She had been solacing herself, after the long oppression of the day, with this gentle effusion, much as we have a vein opened after some severe contusion. When he touched the handkerchief, an icy shudder crept down his back, like a sting of conscience, but immediately after it there came a burning glow as the thought flashed to his mind that her weeping had been for another person than himself altogether. The singing and the flute now began again (without the harp this time), and floated in the rising, falling waves of a slow-timed song, of which the verses ended always with the words, "Gone is gone, and dead is dead." Sorrow now clutched him in her grasp, like some mantle fish, casting around him her dark and suffocating folds. He pressed Lenette's wet handkerchief to his eyes hard, and heard (but less distinctly), "Gone is gone, and dead is dead." Then of a sudden his whole soul melted and dissolved at the thought that perhaps that halting heart of his would let him see no other new year save that of the morrow, and he thought of himself as dying; and the cold handkerchief, wet with his own tears now as well as hers, lay cool upon his burning brow, while the notes of the music seemed to mark like bells each stroke of time, so that its rapid flight was made distinguishable by the ear, and he saw himself asleep in a quiet grave, like one in the Grotto of the Serpents, but with worms in place of the serpents, licking off the burning poison of life.

The music had ceased. He heard Lenette moving in the next room and getting a light; he went to her and gave her her handkerchief. But his heart was so pained and bleeding that he longed to embrace some one, no matter whom; he was impelled to press his Lenette to his heart, his Lenette of the past if not of the present, his suffering, if no longer his loving, Lenette; at the same time he could not utter one word of affection, neither had he the slightest wish to do so. He put his arms round her slowly, unbent, and held her to him, but she turned her head quickly and coldly away as from a kiss which was not proffered. This pained him greatly, and he said, "Do you suppose I am any happier than you are yourself?" He laid his face down on her averted head, pressed her to him again, and then let her away; and this vain embrace at an end, his heart cried, "Gone is gone, and dead is dead."
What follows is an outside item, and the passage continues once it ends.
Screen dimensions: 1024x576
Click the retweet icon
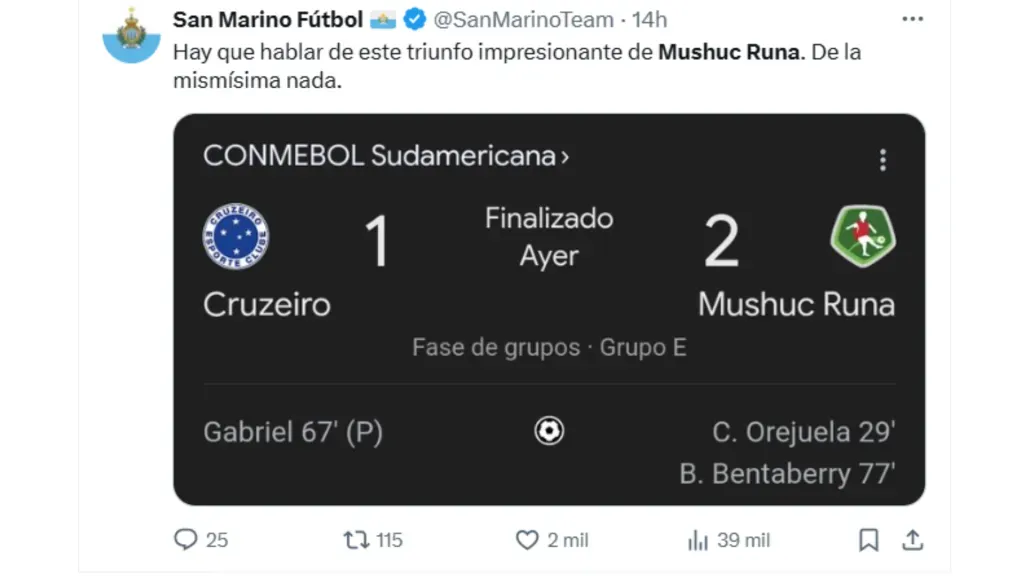(356, 540)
The silent room in which the music and the words had ceased to sound was like some unhappy village from whence the enemy has carried off all the bells, and where there is

nothing but silence all the day and night, and the church tower is mute as if time itself were past.

As Firmian laid him down on his bed, he thought, "A sleep closes the old year as if it were one's last, and ushers in the new as it does our own lives; and I sleep on towards a future all anxiety, vague of form, and darkly veiled. Thus does man sleep at the gate behind which the dreams are barred; but although his dreams are but a step or two-a minute or two within that gate, he cannot tell what dreams await him at its opening; whether in the brief, unconscious night beasts of prey with glaring eyes are lying in wait to dash upon him, or smiling children to come trooping round him in their play; nor if, when the cloudy shapes beyond that mystic door come about him, their clasp is to be the fond embrace of love or the murderous clutch of death."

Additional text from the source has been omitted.